Each experimental group included six to eight animals, and the control, eight to ten. The animals were monitored during the entire time span of tumor development, until animal death.
Statistical evaluation of the results was done by assessing tumor size (weight) in control and treated animals with the Statistica 6.0 software.
RESULTS AND DISCUSSION
We present the results characterizing the antitumor activity of DETC alone and in combination with dinitrosyl iron complexes with various ligands (B-DNIC-GSH and B-DNIC-NAC) in murine solid tumors as models.
The antitumor activity of diethyldithiocarbamate applied as a single agent was studied on three murine solid tumors: Lewis lung carcinoma, Acatol adenocarcinoma, and Ca-755 adenocarcinoma. Various treatment schedules were tested.
As shown in Table 1, DETC is active against Lewis lung carcinoma. It inhibited tumor growth by 61–76% compared to control. Apparently, the efficacy of DETC administered at the daily dose 50 mg/kg depends on the treatment schedule. The greatest TGI (76%) was observed when the treatment followed an intermittent regimen: five injections on days 1, 4, 7, 10, and 13. Five injections on days 1–5 or eight injections on days 1–4 and 7–10 were less efficient. They inhibited tumor growth by 62 and 61%, respectively (Table 1).
Acatol and Ca-755 adenocarcinomas were not very sensitive to DETC. Their inhibition by the medication administered i/p in five doses of 50 mg/kg and in nine doses of 10 mg/kg, was 24 and 20%, respectively (Table 1).
Thus, our experiments showed the ability of DETC to inhibit Lewis lung carcinoma growth in vivo.
The antitumor activity of the combination of B‑DNIC-GSH and diethyldithiocarbamate on the Lewis lung carcinoma model. The effect of DETC on the antitumor action of B-DNIC-GSH was studied in various treatment schedules with constant daily doses of the medications: 50 and 2 μmol/kg, respectively. We studied the influence of the interval between the injections (1 h or 15 min) and the administration route (i/v, i/p, or s/c) on the effect of DETC, which was always injected i/p after the injection of B-DNIC-GSH.
Five-time administration of B-DNIC-GSH(i/v) and DETC (i/p) one hour apart. The efficacy of the combined and monotherapeutic application of the medications with five-time injection of B-DNIC-GSH is illustrated in Fig. 1 and Table 2.

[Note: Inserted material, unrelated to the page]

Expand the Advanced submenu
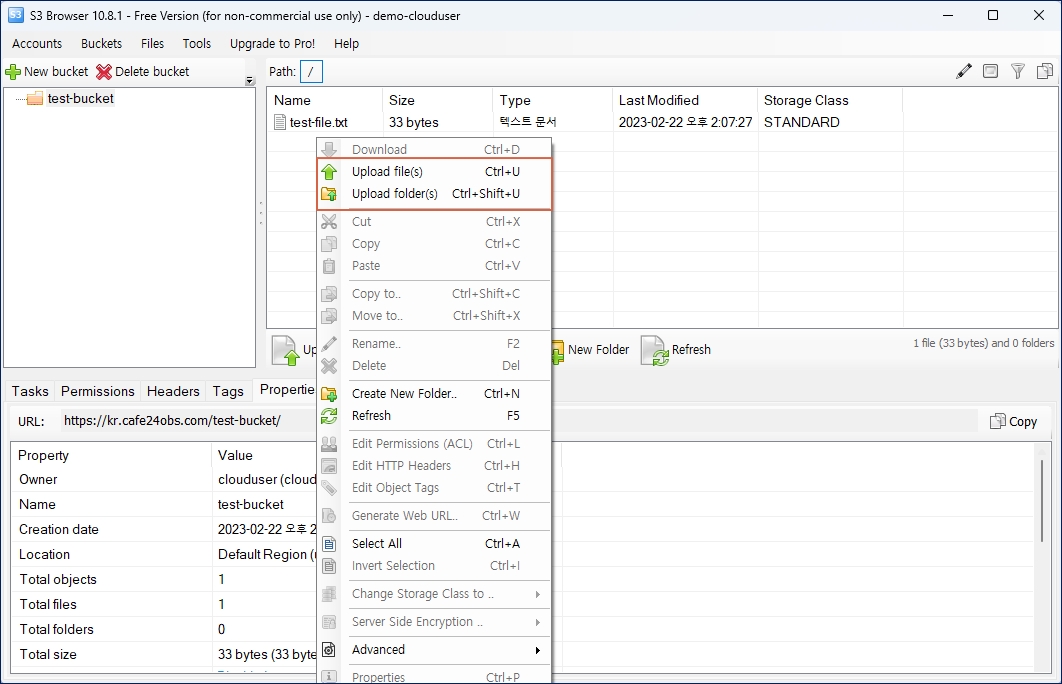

The effect of combined five-time administration of B-DNIC-GSH (i/v) and DETC (i/p) 1 h apart on the growth of Lewis lung carcinoma: (1) control; (2) B‑DNIC-GSH, 2 μmol/kg, i/v; (3) DETC, 50 mg/kg (250 μmol/kg, i/p; (4) B-DNIC-GSH, 2 μmol/kg, i/v + DETC, 50 mg/kg, i/p. Medications were administered on days 1, 4, 7, 10, and 13 after tumor grafting.
The i/v administration of B-DNIC-GSH at the daily dose 2 μmol/kg inhibited tumor growth by 48%, and the five-time i/p administration of DETC, by 76% compared to control. The combined administration of B-DNIC-GSH and DETC (the latter one hour after the former) caused almost 57% tumor growth inhibition compared to control (Fig. 1, Table 2).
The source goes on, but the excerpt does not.